Government Raising Excise Tax on Tobacco But Helping Enfeebled Agroduhan

By 17 February 2020

As Novac/Danko Sucevic writes on the 17th of February, 2020, it's easy to dislike when Croatian taxpayer money is spent on buying ancient planes, for self-important government figures to tour other countries, paying off redundancies in government and public services, and local government units. Each of these topics is something we can and should discuss, but the topic of helping out Croatian tobacco manufacturers is rarely a subject we tackle, at least in public. Let's look at the enfeebled Agroduhan's story.

On Friday, it came to light that the Ministry of Finance was submitting a proposal for a regulation to raise excise duties on tobacco and tobacco products, and to put it the public debate, and that the Croatian Government had, despite that, decided to help the Agroduhan company from Slatina, which produces tobacco, claiming that it contributes about 30 percent to the total Croatian tobacco production.

It is a company that is by no means whatsoever beginning to pay back a massive 12 million kuna from the pre-bankruptcy settlement back in 2014 to CERP, the Restructuring and Sales Centre, so why did the government decide to help the company out a little more?

According to the government's explanation, because Agroduhan had promised to find private investors by the end of 2021, it would recapitalise it because the threat of the collapse of that company would lead to ''… extremely negative consequences for the Croatian economy, especially the agricultural sector, with the expected collapse of family farms and continued emigration from rural settlements.''

Many readers now wonder how it is that they've never heard of this important enterprise, on which the Croatian economy and an enormous amount of the agriculture sector depend, and is the biggest barrier to emigration from rural settlements. You don't have to wonder because it's just not true. In 2018, Agroduhan had about a hundred employees and 45 million kuna in revenue. That's not even enough to make it the biggest company in Slatina. From Slatina, two companies made it to the list of the 1000 largest, and neither of them are Agroduhan. These are Marinada in 276th place with 360 million kuna in revenue and almost 400 employees, and Drvo-trgovina in 945th place with revenues of 110 million kuna and 165 employees.

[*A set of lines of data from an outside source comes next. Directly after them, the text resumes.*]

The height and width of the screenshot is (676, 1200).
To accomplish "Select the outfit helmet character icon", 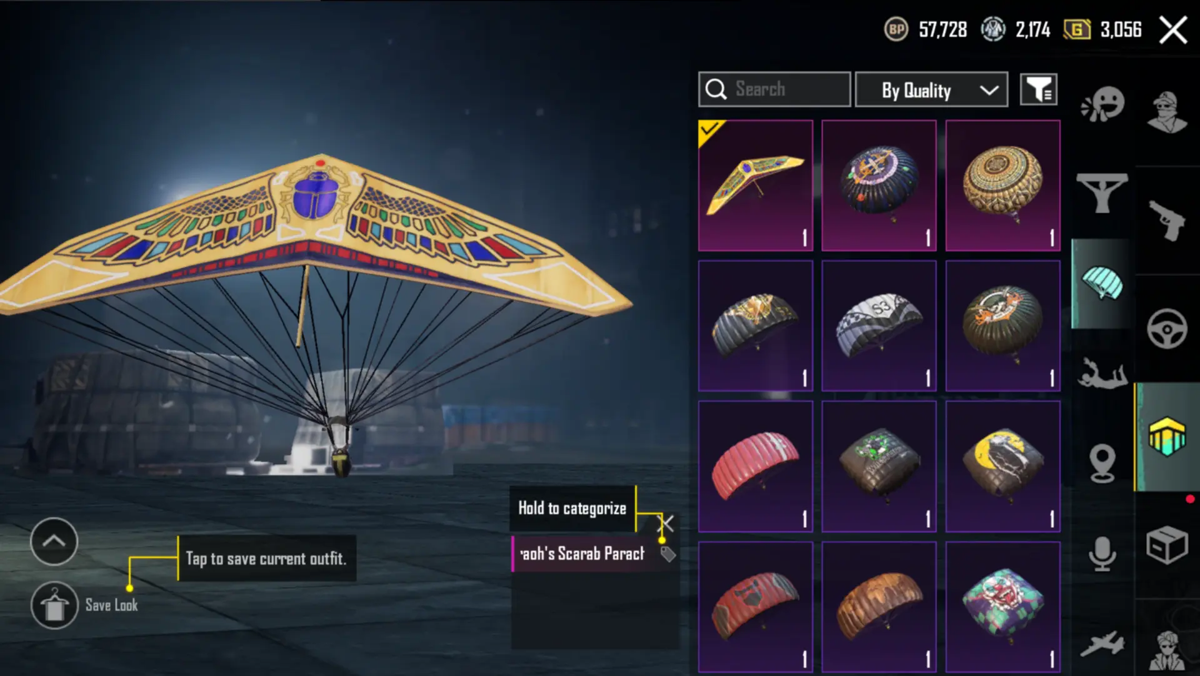I will 1167,112.
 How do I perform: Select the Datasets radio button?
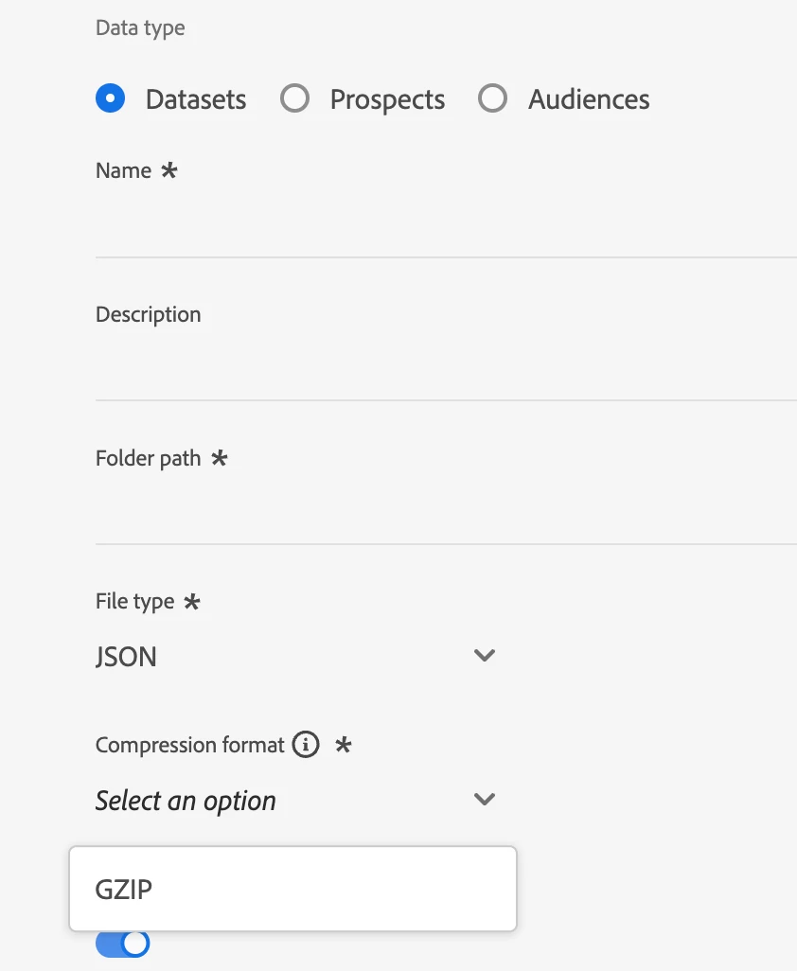tap(111, 98)
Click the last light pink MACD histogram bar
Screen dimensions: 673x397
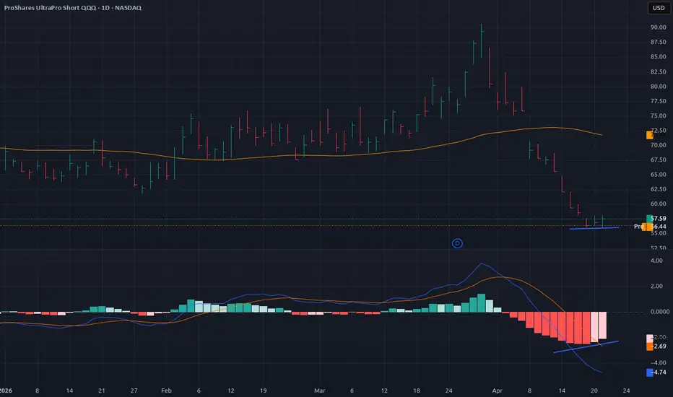pyautogui.click(x=602, y=326)

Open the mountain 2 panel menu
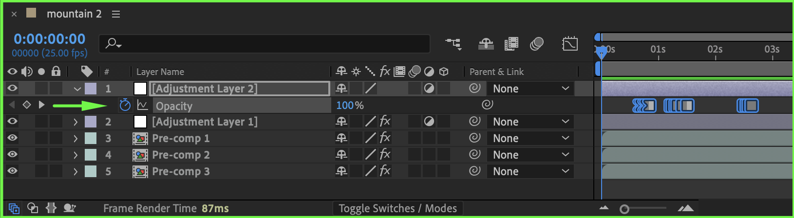click(x=116, y=14)
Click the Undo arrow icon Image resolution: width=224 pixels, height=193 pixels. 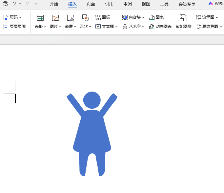tap(14, 4)
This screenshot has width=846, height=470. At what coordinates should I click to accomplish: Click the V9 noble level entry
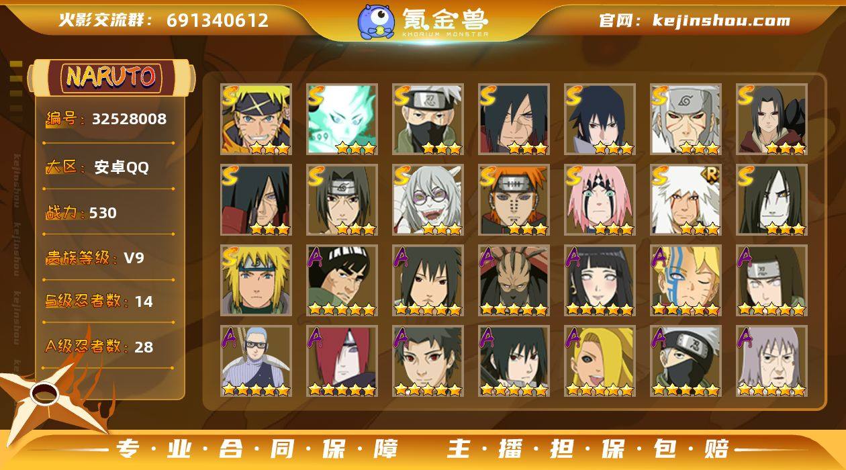click(x=134, y=258)
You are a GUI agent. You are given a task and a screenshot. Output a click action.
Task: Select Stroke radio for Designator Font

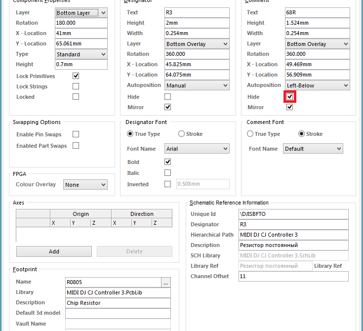click(182, 134)
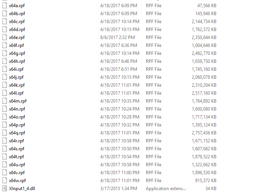Click the file icon next to x64a.rpf

click(x=5, y=6)
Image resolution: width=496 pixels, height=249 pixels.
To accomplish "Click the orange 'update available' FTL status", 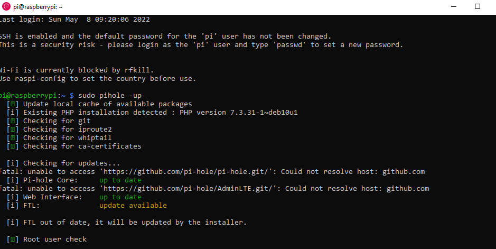I will 133,206.
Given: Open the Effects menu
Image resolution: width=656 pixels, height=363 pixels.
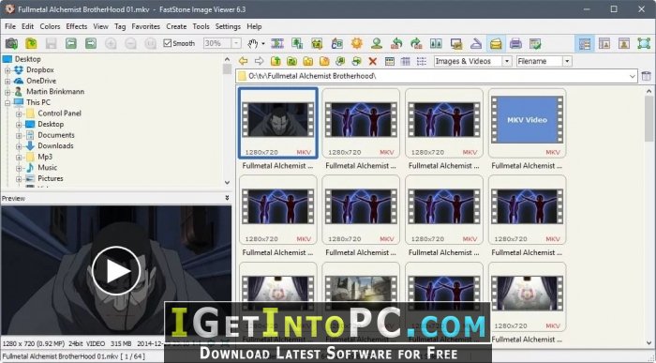Looking at the screenshot, I should (x=77, y=26).
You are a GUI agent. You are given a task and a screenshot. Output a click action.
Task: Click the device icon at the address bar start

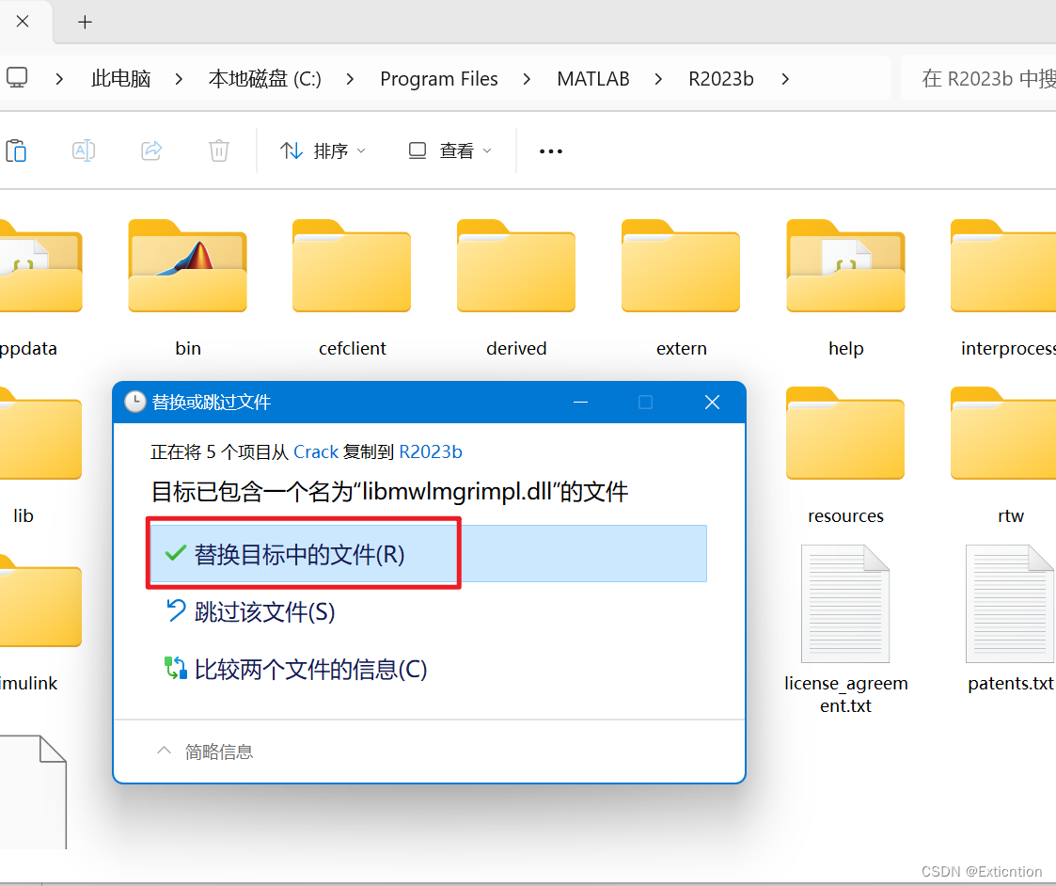click(x=16, y=78)
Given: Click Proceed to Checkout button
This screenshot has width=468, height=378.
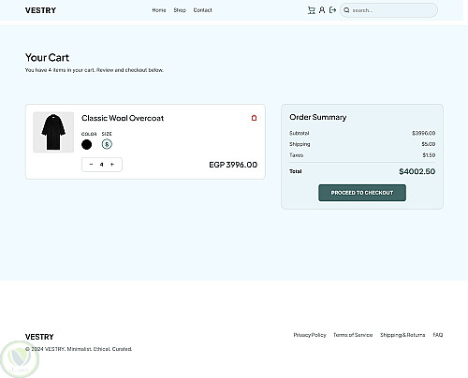Looking at the screenshot, I should [362, 193].
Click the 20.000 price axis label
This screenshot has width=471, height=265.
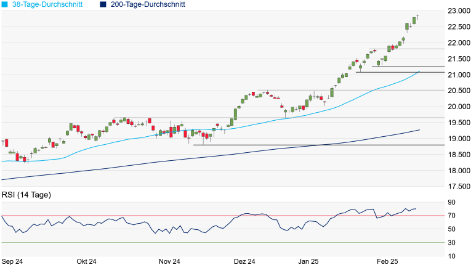(458, 107)
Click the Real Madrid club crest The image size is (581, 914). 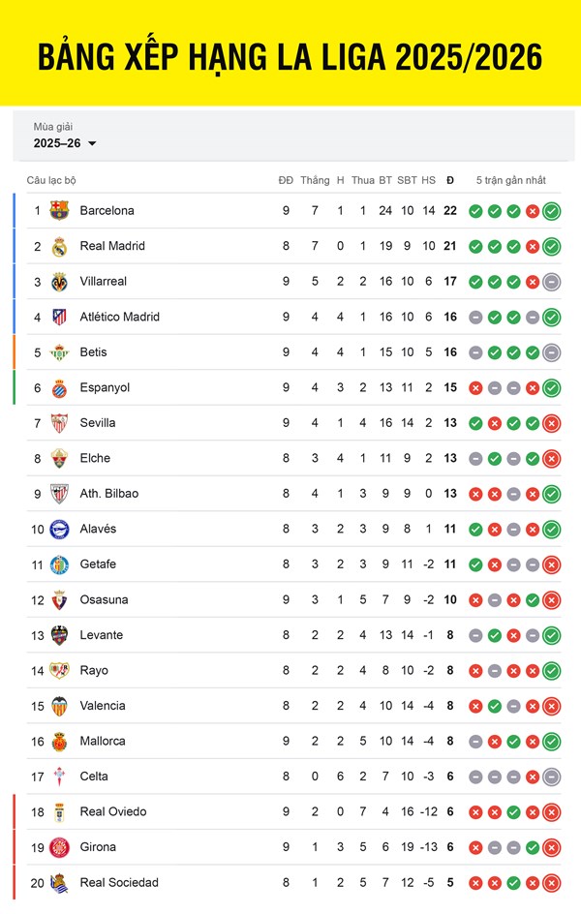60,246
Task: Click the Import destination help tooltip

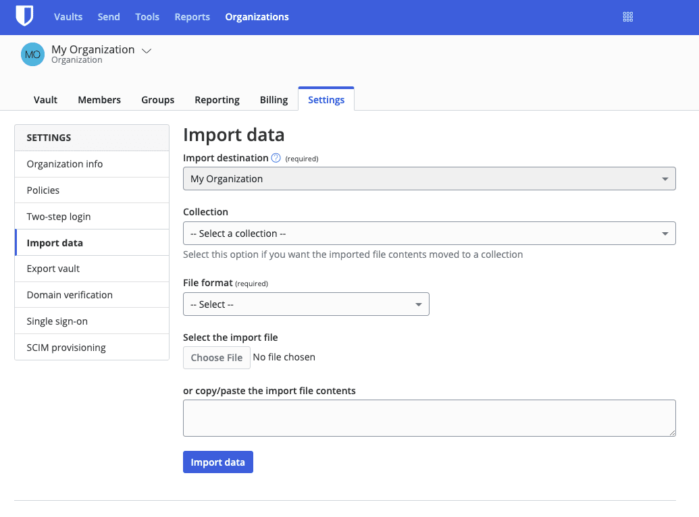Action: (x=275, y=157)
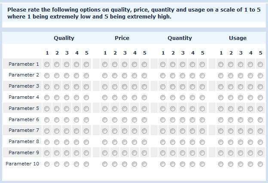The width and height of the screenshot is (268, 183).
Task: Set Parameter 2 Usage to 4
Action: pos(250,76)
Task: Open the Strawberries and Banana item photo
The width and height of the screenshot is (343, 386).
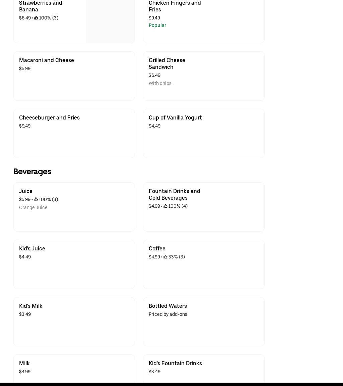Action: (110, 21)
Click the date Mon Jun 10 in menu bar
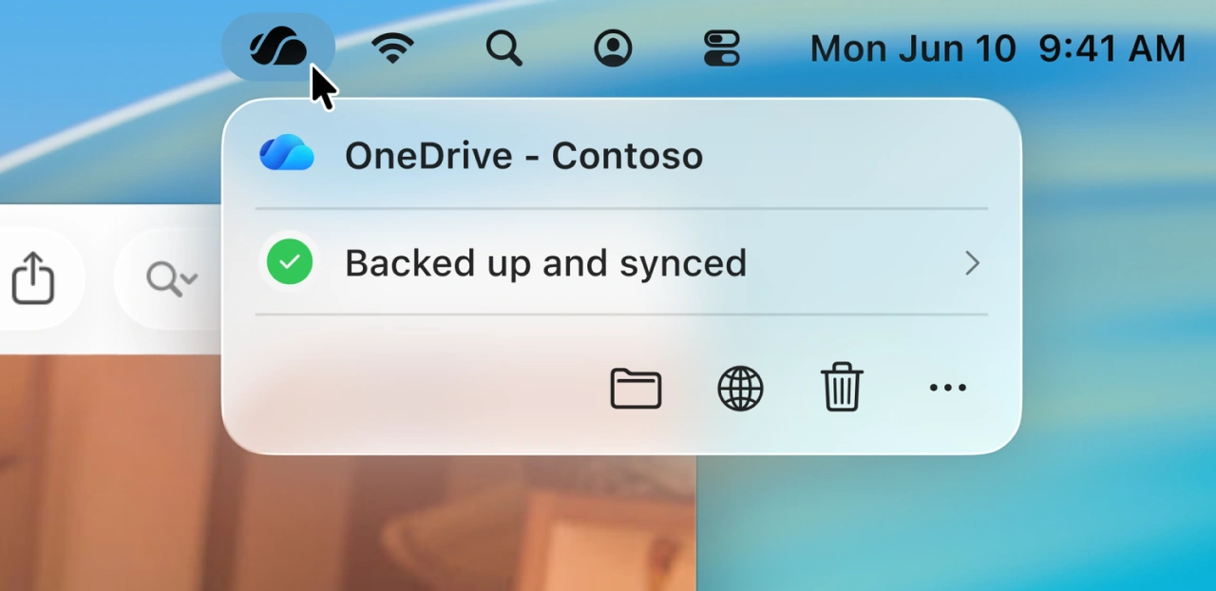The image size is (1216, 591). 911,48
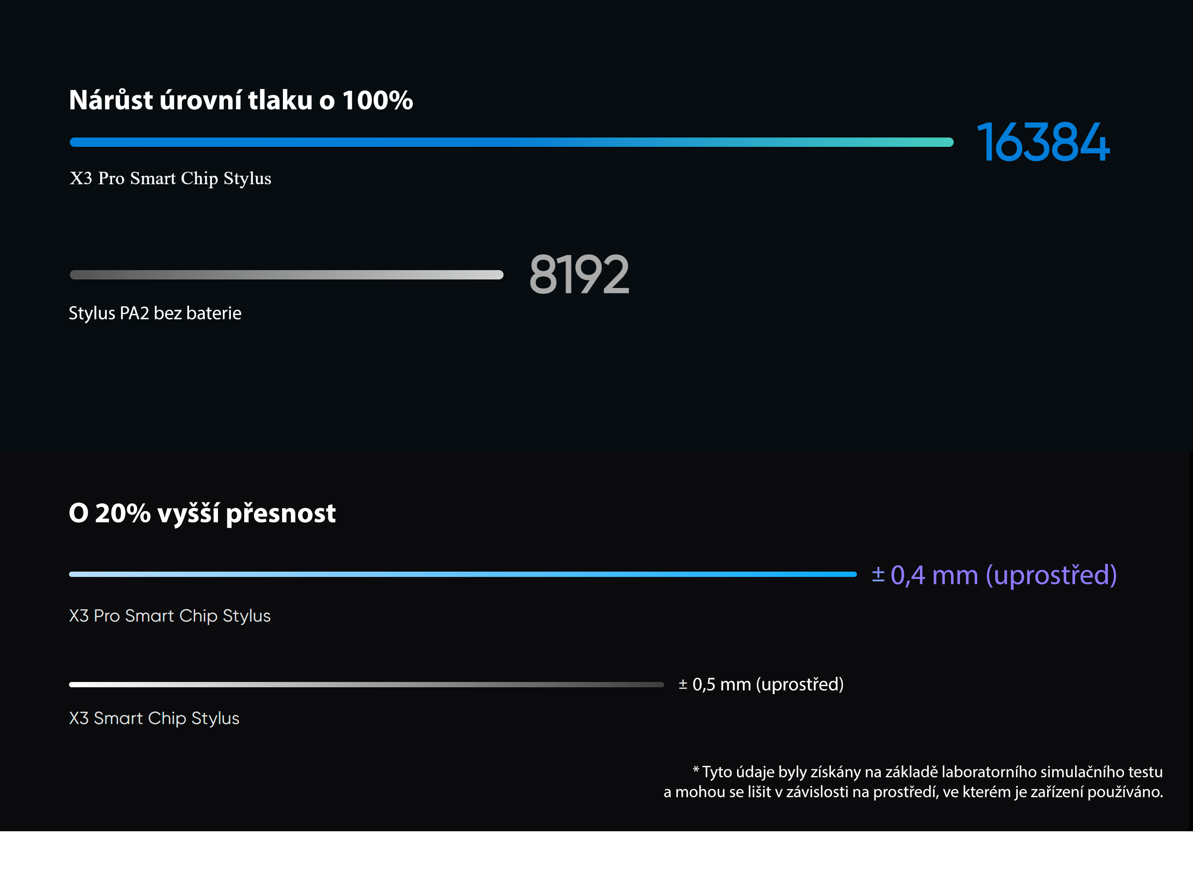Viewport: 1193px width, 890px height.
Task: Click the light blue ±0,4 mm accuracy bar
Action: pos(463,574)
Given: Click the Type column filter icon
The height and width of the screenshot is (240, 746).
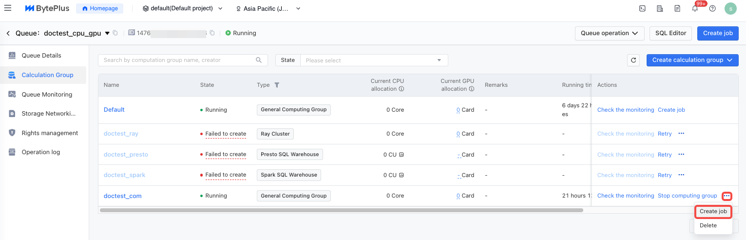Looking at the screenshot, I should (x=277, y=85).
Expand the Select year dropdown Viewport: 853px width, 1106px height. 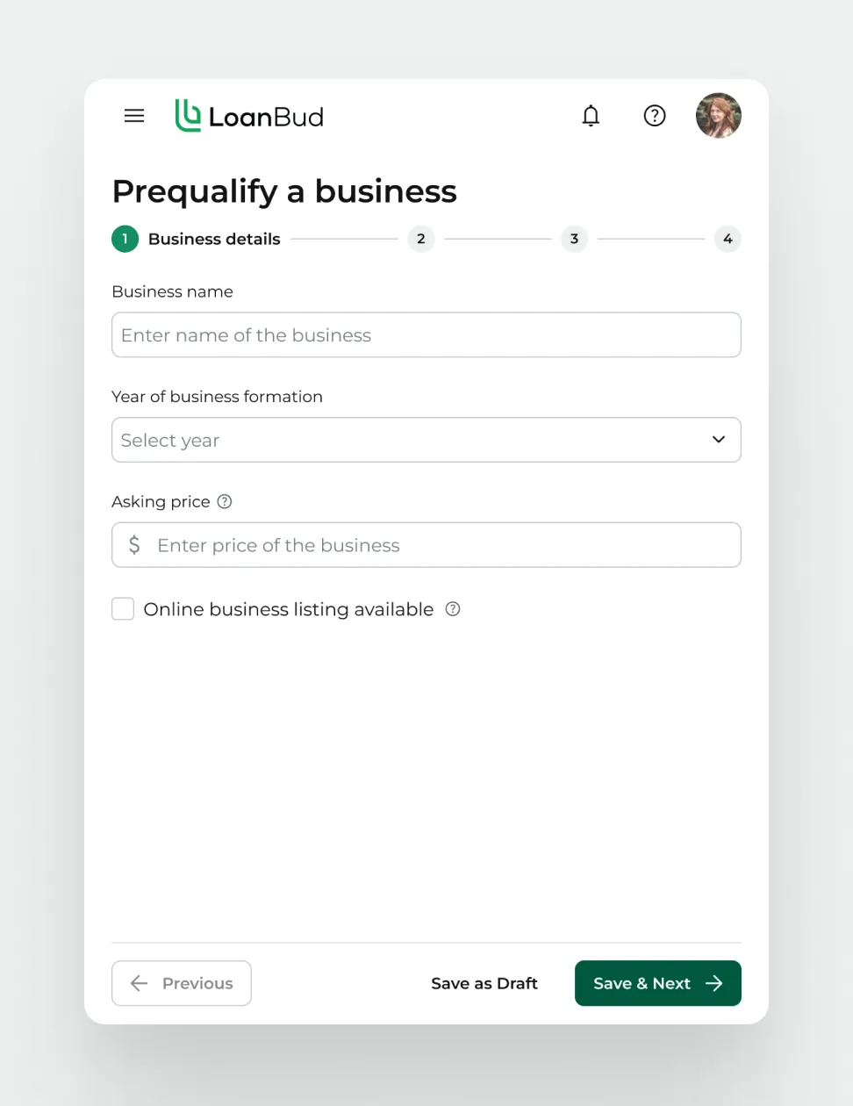426,440
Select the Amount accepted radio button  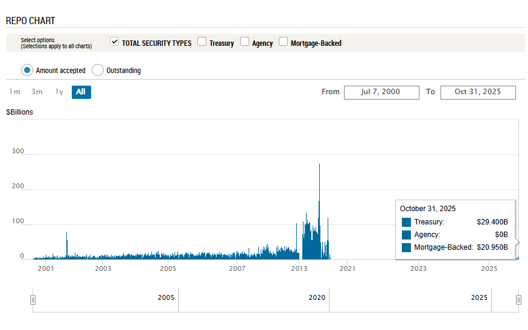(27, 70)
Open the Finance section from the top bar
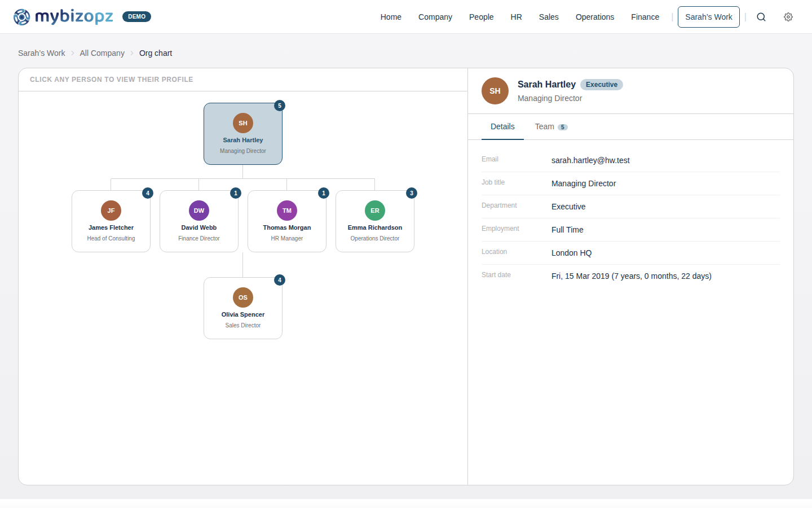This screenshot has width=812, height=508. coord(645,17)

From the government's statement on Agroduhan, one can indirectly conclude that it's a loan that will allow for recapitalisation from which this loan and the original debt of 12 million kuna will then be repaid. There are two serious problems with this plan. The first is that the plan also includes CERP participating in the recapitalisation with the already mentioned troublesome 12 million kuna, and the second is that they already tried to carry out Agroduhan's recapitalisation a year and a half ago without any success whatsoever.

What has now apparently changed for Agroduhan's recapitalisation to be worthwhile and expected to succeed cannot be read in any way from the government's reasoning. Probably because nothing has changed and it is actually a service to a party colleague with who knows what political background, but we're just taking a stab in the dark there, of course.

Let's be very un-Croatian now and leave politics aside for a second, the whole story makes no business sense either. According to the latest available financial statements, Agroduhan has been operating at a profit for at least the last five years and has more assets than it has liabilities. To be precise, Agroduhan's total liabilities are approximately 54 million kuna and its total assets are 110 million kuna. Most of this is tied up in land and buildings. It should be no problem for a company with such assets to fund ten million kuna with any bank or find a worthwhile investor. Could it possibly be that someone, somewhere in this saga isn't telling the truth?

The legitimate theme which runs through all Croatian business sagas (just look at Agrokor, for a start) is the extent to which public affairs can be privatised or otherwise left to the market. What part of the health sector, the education sector, pensions, and even the police and military can be privatised? Must forests and waters be nationalised? Rail, roads, airports, oil, gas, electricity, bread and milk... But looking at this example of Agroduhan, it is obvious that such topics in Croatia are drowning in murky water.